Only these lines of the data below are wanted: the one with "Task: Filter by stockcode 22423", the one with "You are a computer-use agent. This", and any lines between them, each repeated exactly.
───── DATA RECORDS
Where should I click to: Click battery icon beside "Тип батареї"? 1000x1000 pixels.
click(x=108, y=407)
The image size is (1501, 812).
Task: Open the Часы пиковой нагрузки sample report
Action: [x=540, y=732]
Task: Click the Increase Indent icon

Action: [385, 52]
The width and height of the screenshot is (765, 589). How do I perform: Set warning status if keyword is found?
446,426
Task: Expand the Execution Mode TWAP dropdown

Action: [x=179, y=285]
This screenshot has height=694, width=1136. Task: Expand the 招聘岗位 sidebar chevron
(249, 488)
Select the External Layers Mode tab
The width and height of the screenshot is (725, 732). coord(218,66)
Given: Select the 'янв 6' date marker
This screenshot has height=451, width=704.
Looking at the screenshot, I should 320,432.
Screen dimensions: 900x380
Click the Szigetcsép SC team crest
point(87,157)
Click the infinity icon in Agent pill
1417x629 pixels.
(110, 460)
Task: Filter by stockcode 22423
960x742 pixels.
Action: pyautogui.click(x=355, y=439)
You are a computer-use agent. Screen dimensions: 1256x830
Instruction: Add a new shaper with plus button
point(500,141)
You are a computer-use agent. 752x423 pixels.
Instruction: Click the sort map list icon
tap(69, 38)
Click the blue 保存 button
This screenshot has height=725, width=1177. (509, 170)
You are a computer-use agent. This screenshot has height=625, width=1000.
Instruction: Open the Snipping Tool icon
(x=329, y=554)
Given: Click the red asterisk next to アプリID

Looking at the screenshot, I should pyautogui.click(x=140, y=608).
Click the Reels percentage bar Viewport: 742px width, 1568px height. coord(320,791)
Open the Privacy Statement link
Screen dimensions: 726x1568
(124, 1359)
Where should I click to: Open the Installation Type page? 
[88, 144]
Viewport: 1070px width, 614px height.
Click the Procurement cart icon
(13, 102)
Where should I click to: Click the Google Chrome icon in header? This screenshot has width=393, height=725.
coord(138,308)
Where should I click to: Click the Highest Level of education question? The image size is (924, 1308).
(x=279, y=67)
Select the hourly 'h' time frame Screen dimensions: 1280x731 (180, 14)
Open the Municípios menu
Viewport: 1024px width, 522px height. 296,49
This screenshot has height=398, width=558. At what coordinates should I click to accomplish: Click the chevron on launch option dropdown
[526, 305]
──────────
_RESULT FOR THIS TASK:_
Task: Filter by stockcode 22423
960x742 pixels.
Action: pyautogui.click(x=355, y=439)
You are a computer-use agent. Screen dimensions: 1256x830
Instruction: Add a new shaper with plus button
point(500,141)
You are a computer-use agent. 752x423 pixels.
Instruction: Click the sort map list icon
tap(69, 38)
Click the blue 保存 button
This screenshot has height=725, width=1177. (509, 170)
You are a computer-use agent. This screenshot has height=625, width=1000.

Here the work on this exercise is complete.